▶ Given records
----

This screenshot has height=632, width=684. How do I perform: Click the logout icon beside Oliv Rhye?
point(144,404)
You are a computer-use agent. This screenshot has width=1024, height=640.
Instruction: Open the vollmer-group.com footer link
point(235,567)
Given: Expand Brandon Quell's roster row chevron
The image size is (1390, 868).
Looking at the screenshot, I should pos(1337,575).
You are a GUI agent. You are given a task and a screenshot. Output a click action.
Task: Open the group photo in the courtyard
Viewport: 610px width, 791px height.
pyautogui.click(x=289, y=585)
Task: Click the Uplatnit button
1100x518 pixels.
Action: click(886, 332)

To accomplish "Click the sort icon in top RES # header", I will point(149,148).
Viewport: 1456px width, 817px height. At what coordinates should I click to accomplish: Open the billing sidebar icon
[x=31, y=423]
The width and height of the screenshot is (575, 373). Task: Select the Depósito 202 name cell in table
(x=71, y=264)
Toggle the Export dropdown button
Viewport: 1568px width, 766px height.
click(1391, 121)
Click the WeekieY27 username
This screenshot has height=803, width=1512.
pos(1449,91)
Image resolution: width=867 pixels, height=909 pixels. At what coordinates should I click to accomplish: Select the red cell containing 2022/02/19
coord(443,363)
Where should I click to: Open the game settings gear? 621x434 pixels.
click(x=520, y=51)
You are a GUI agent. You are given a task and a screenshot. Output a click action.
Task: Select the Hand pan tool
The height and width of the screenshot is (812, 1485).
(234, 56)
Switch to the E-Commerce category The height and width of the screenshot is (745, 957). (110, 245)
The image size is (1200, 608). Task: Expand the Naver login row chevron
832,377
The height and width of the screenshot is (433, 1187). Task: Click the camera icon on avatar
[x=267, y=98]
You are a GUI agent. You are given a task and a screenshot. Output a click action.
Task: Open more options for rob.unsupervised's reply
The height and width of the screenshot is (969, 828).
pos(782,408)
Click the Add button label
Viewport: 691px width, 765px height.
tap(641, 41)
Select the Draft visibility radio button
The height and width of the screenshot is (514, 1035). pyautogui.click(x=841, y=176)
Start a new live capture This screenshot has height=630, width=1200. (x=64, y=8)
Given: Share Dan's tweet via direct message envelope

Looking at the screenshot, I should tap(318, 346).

----

▶ Problem description
Count the lines in the entries above that contain the string "group", with uppercase and lowercase treated as different. Reply with only the number.

▶ Answer for this exercise
2